President Buhari and Vice President Osinbajo got the jab live on TV, a day after the COVID-19 national vaccine programme commenced with the vaccination of healthcare and frontline workers at the National Hospital, Abuja.
Shuaib explained that Private sector-led Coalition Against COVID-19 (CACOVID), have already undertaken to distribute the vaccines to states at no cost to the government.
He said: “ It doesn’t make any sense that on the one hand, we’ve communicated very clearly to Nigerians that the Coalition Against COVID-19 (CACOVID), a private sector initiative, has provided a cargo plane that will help deliver the vaccines from Abuja to all states that have functional airports.
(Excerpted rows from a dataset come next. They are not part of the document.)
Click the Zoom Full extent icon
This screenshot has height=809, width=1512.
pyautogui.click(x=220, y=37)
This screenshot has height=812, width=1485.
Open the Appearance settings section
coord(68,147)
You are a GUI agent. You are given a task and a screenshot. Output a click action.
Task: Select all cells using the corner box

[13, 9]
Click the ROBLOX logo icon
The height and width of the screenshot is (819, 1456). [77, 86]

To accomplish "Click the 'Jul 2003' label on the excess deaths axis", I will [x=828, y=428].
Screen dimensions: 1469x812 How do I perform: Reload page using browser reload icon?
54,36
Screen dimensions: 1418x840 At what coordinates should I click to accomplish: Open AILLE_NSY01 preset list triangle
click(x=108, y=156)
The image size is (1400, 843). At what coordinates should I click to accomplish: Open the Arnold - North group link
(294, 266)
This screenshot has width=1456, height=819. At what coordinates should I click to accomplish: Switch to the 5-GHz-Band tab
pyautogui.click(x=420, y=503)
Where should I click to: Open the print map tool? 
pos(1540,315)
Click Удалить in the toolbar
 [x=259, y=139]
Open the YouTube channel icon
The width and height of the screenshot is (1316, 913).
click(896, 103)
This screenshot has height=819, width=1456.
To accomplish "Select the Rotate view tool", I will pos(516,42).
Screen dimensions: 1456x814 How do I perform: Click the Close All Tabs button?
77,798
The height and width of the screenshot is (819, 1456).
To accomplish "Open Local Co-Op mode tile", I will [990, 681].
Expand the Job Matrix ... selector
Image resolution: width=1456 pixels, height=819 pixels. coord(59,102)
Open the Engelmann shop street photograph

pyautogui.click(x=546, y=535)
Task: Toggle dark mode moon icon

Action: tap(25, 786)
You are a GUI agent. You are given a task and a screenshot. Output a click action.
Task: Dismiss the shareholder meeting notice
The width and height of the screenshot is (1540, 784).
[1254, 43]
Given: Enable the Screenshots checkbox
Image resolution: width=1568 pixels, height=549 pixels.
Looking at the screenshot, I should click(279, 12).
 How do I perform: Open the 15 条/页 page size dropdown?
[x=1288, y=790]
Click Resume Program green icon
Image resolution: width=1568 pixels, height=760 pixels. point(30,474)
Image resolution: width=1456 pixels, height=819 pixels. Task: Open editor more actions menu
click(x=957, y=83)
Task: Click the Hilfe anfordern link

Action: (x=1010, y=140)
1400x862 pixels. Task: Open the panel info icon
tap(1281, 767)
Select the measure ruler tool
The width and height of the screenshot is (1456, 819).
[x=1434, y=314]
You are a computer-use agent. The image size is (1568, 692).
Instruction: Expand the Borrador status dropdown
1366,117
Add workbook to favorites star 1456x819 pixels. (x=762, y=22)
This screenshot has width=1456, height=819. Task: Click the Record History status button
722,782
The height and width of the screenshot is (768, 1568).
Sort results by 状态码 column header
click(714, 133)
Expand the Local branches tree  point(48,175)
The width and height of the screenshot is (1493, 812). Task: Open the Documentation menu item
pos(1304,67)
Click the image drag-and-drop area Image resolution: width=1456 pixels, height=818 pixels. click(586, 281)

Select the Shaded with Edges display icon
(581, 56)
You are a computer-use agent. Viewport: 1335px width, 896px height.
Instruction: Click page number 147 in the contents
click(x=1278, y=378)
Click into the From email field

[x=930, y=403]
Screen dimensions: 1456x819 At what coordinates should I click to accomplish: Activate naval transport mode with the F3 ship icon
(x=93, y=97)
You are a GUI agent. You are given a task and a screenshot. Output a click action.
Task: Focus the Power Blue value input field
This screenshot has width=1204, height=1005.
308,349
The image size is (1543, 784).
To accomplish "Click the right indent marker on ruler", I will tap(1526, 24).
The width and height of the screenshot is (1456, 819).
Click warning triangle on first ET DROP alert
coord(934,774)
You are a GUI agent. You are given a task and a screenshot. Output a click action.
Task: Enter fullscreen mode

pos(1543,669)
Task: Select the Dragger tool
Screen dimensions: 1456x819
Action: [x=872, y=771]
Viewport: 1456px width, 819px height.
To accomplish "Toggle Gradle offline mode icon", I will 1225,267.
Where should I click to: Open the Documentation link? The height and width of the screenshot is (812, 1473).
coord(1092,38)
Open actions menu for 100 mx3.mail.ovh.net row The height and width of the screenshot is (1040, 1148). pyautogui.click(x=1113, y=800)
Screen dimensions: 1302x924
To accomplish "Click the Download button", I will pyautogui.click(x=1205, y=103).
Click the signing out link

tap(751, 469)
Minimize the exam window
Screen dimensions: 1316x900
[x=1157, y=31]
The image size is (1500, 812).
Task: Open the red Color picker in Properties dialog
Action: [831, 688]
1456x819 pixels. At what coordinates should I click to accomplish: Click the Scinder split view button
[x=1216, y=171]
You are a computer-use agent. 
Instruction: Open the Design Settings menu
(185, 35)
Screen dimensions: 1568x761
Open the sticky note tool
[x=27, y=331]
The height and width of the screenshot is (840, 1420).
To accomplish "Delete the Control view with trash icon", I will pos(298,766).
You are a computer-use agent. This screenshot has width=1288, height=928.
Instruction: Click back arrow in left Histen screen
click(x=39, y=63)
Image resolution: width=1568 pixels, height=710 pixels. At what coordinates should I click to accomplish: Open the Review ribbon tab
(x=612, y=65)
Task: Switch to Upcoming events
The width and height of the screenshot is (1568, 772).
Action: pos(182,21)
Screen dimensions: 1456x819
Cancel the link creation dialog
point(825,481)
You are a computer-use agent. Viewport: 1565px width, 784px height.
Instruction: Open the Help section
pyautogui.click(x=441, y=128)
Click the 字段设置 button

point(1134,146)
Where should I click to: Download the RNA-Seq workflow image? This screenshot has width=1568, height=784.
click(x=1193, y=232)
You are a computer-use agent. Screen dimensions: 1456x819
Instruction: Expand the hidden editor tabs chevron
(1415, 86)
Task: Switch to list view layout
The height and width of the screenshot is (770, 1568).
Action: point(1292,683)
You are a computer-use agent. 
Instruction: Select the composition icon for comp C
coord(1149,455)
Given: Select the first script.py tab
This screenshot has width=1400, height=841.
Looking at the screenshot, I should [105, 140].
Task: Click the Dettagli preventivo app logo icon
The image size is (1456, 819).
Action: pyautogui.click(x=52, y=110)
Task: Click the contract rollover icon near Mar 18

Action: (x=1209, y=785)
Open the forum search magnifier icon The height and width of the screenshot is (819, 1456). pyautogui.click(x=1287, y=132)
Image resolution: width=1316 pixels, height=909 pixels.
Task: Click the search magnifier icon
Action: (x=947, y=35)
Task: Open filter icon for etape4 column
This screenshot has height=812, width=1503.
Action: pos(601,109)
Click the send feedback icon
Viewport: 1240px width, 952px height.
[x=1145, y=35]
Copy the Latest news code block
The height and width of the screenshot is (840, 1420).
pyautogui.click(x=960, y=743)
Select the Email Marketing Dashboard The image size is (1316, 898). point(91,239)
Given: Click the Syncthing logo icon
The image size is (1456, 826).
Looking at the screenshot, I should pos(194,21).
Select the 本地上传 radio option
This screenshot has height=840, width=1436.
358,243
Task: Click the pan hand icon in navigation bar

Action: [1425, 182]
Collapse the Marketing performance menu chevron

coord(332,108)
“For those that do not have functional airports, there is a delivery van that will convey the vaccines from those airports to the states without functionality.
“I do not see how that is going to cost N10 billion. So there is no truth in that information. The truth is what I have told you, which is that CACOVID has taken up the responsibility of delivering the vaccines from Abuja to the states.
The only cost we’re going to incur is the cost of delivering the vaccines from any airport to nearby states that don’t have functional airports. Clearly that cannot be N10.6 billion.
“So I believe that CACOVID has already identified that cost as something they are going to take off. I do not know how much it’s going to cost them, but that is something that they have already identified as a cost they will bear and we’re working together with them.
“So it is not correct to say that the federal government is going to be expending N10.6 billion to transport vaccines to the state. That is incredulous.”
Shuaib also explained the change of plans from receiving Pfizer vaccines to Astrazeneca.
Shuaib: “So what happened was that there was a committee that met at global level, and took the decision that it made more sense for Nigeria to get 16 million doses of AstraZeneca vaccines rather than 100,000 doses of Pfizer.
“Hundred thousand doses of Pfizer is a drop in the ocean and given that the AstraZeneca vaccine is more suited to our cold chain environments; from +2 to +8 °C. Not only do we have the necessary cold chain equipment, but also our health workers have the capacity to manage vaccines of that temperature. So it just makes sense that we should get vaccines that are more suited to Nigeria.”